All those patients who may have extractions and reduced airways should undergo a study with the specialist in Otorhinolarygology to determine if the airways are really negatively affected, regardless of whether the images confirm such reduction.
In addition, not always when extractions are made, all the teeth are retruded, the limit is set by the lower incisor and many cases require mesializations.
I also believe that it is more important to eradicate chronic inflammation and obtain health of all tissues than the relative measures of airways.
When the patient stabilizes in CR, the lower arch back off and the airways decrease, when the patient is stabilized, all tissues return to normal: muscles, joints, mucous membranes, etc.
Perhaps it is more important to place the jaw where it belongs regardless of the airways, and for the same reason that should be valid for extractions.
The paper is flawed in several ways. First, the measurements did not actually capture the anatomical upper airway completely (see Fig 2). Second, the initial airway size was different in the two groups at the outset. Instead of correcting for this, the authors used it to support their ‘findings’, ignoring the fact that size obfuscates shape-change and masks treatment effect. Third, the respiratory cycle was not controlled and the authors admit that in the last sentence of the Discussion, negating the results reported. Fourth, as noted by Dr Martinez, there is no indication of the spectrum of orthodontic mechanics utilized in the heterogeneous population studied.
Good response. O’Brien’s blog often seems to operate to defend the status quo, even if the status quo defies sense. We can design studies to show whatever we want. Most studies, like this one, are not very good. I had extractions as a teenager and I had what I posit are predictable negative sequelae. Reduced tongue space leads to snoring and sleep apnea, which can lead to chronic fatigue and other problems. Do we even need a study for this? What exactly do we expect to find? Are we really meant to believe that making the container for the tongue smaller is harmless? Why stop at taking out 4 teeth? Why not 12? If we can take out 4 premolars with no repercussions, why not 12? When does extraction become harmful? Orthodontists often take out 8 teeth. What about 16? Let’s take them all out — if anyone complains of problems afterwards, they’ve obviously drunk the Kool-Aid. There are an ever-increasing number of people who get treatment for their past extraction-retraction orthodontics, and many swear by their improvement. At what point do positive testimonials count as evidence in themselves? “Mainstream” orthodontists insist that they have better and above all more consistent results than functional therapists and other “quacks”. Well, bariatric surgeons probably have a 100% success rate in making people skinny.

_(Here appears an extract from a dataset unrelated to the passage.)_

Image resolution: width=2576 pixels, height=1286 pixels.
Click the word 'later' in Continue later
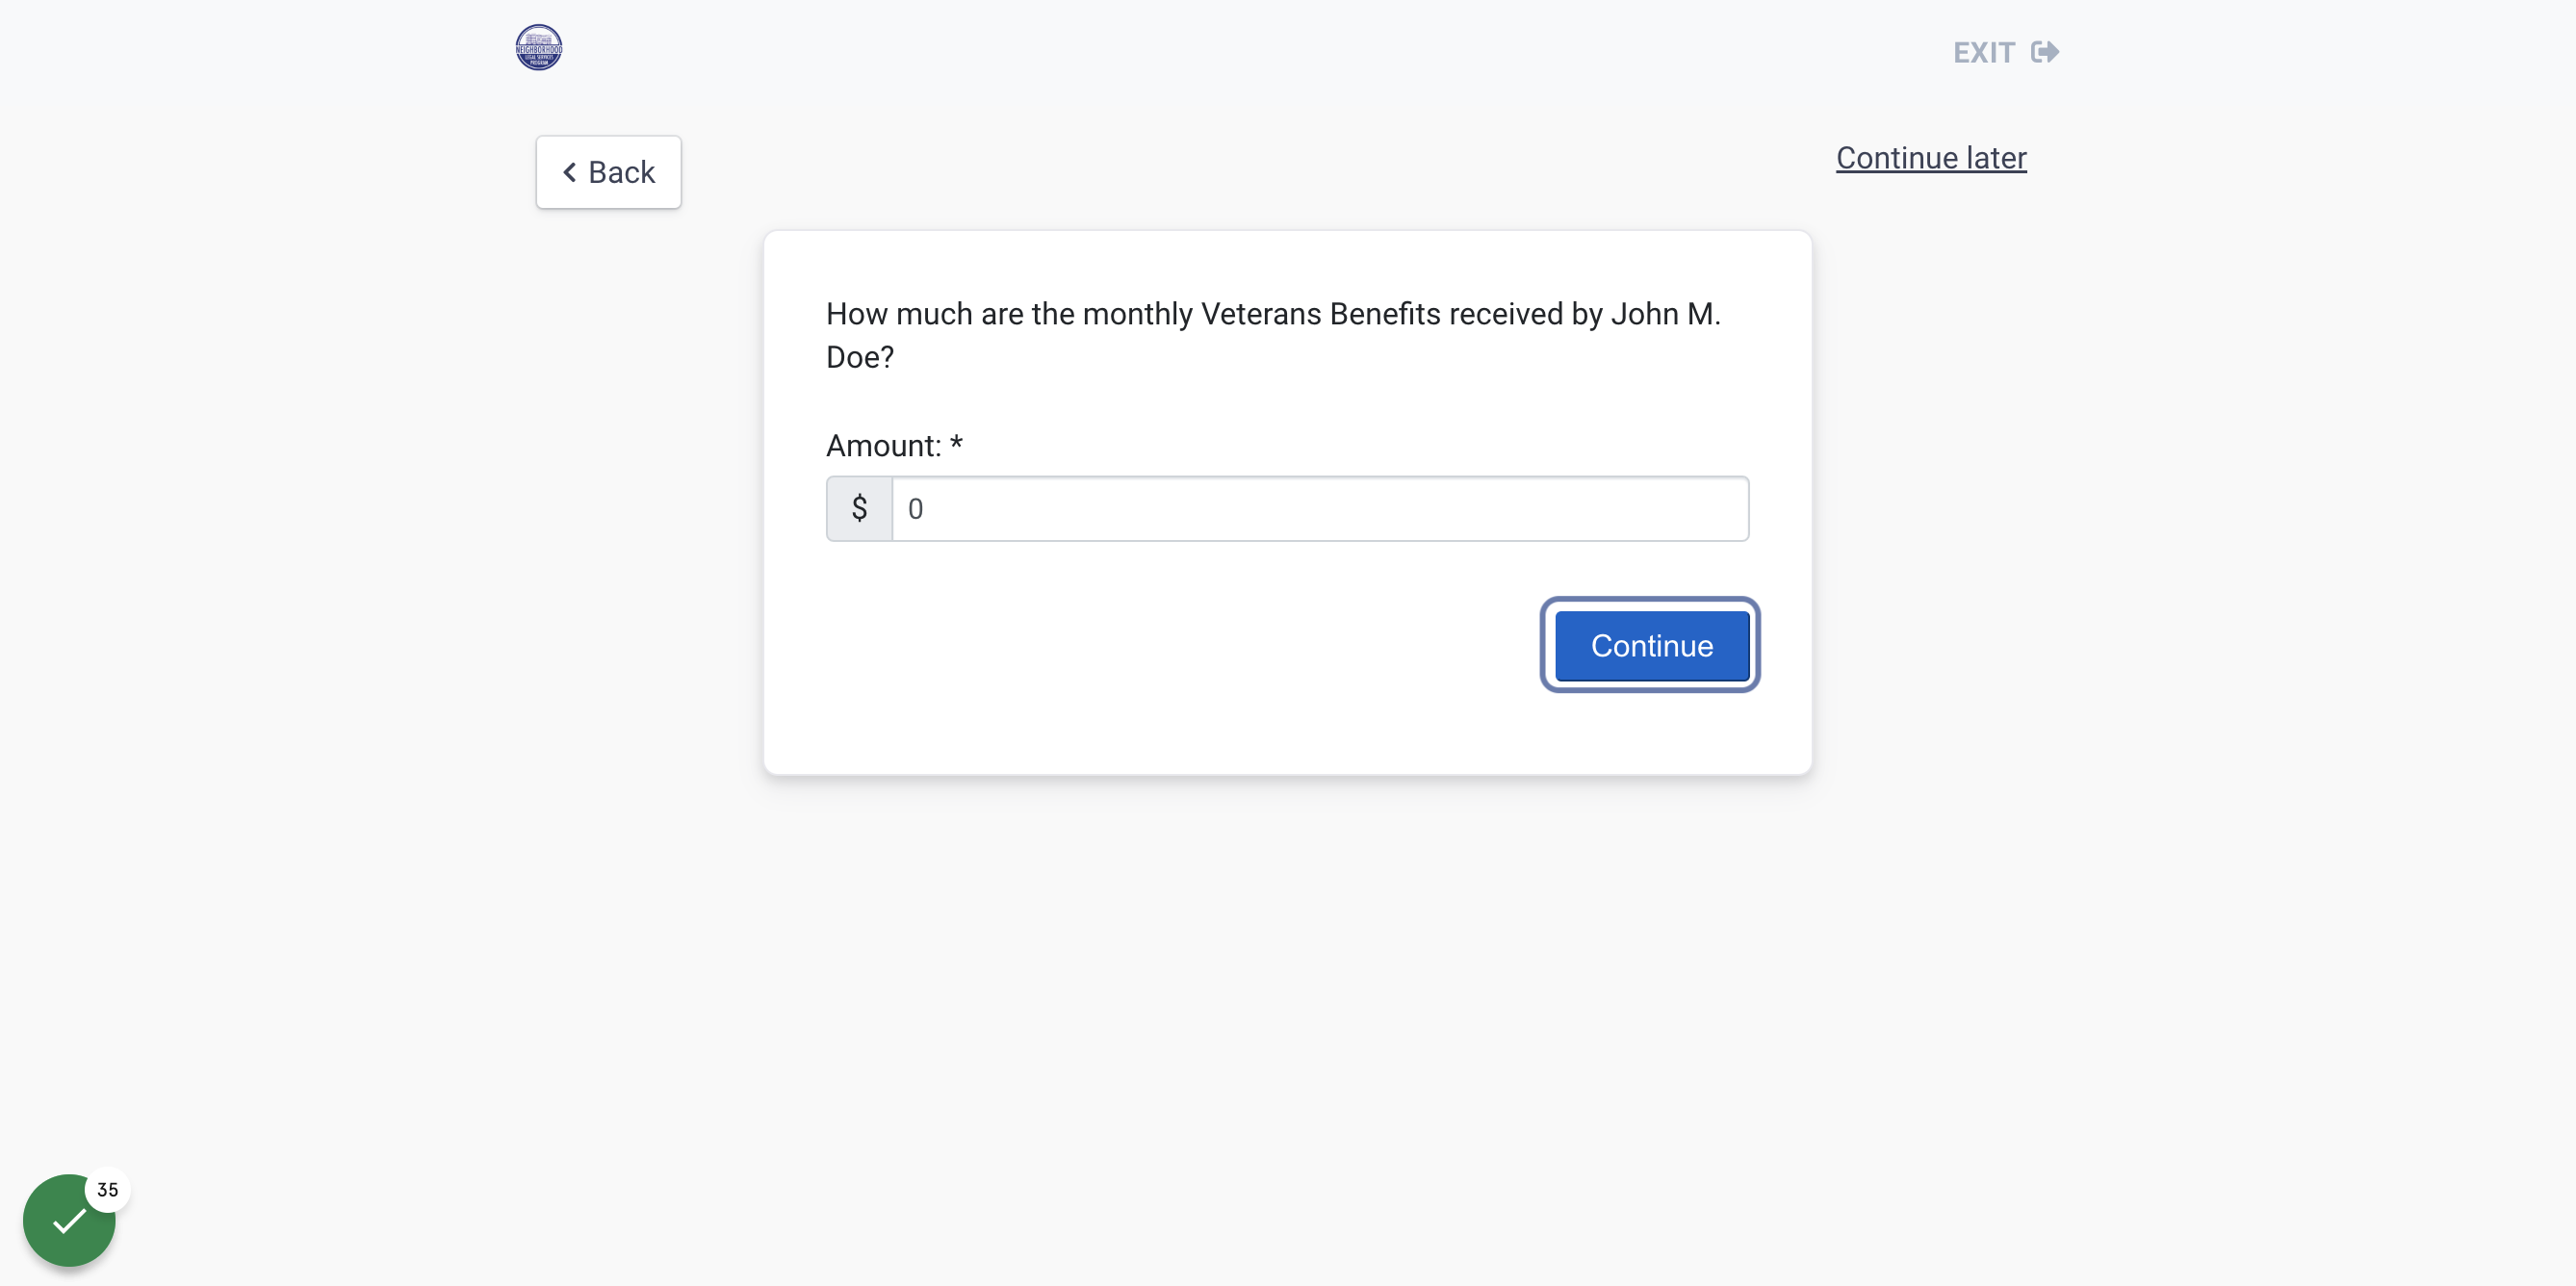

Should everyone skip dieting and exercise and go under the knife? After all, dieting and exercise are unpredictable. Bariatric surgery is guaranteed! “The evidence proves it.”
In my view it was a gòod attempt but, there are alot of flaws in study.
1 No skeletal classification mentioned. No growth pateron mentioned.
2 didn’t mention crowding and spacing.
3 Did not mentioned inclination of teeth.
4 Didn’t include a controll group of normal occlusion both skeletal and dentaly to compare growth modification.
5 no history of any ENT related diseases.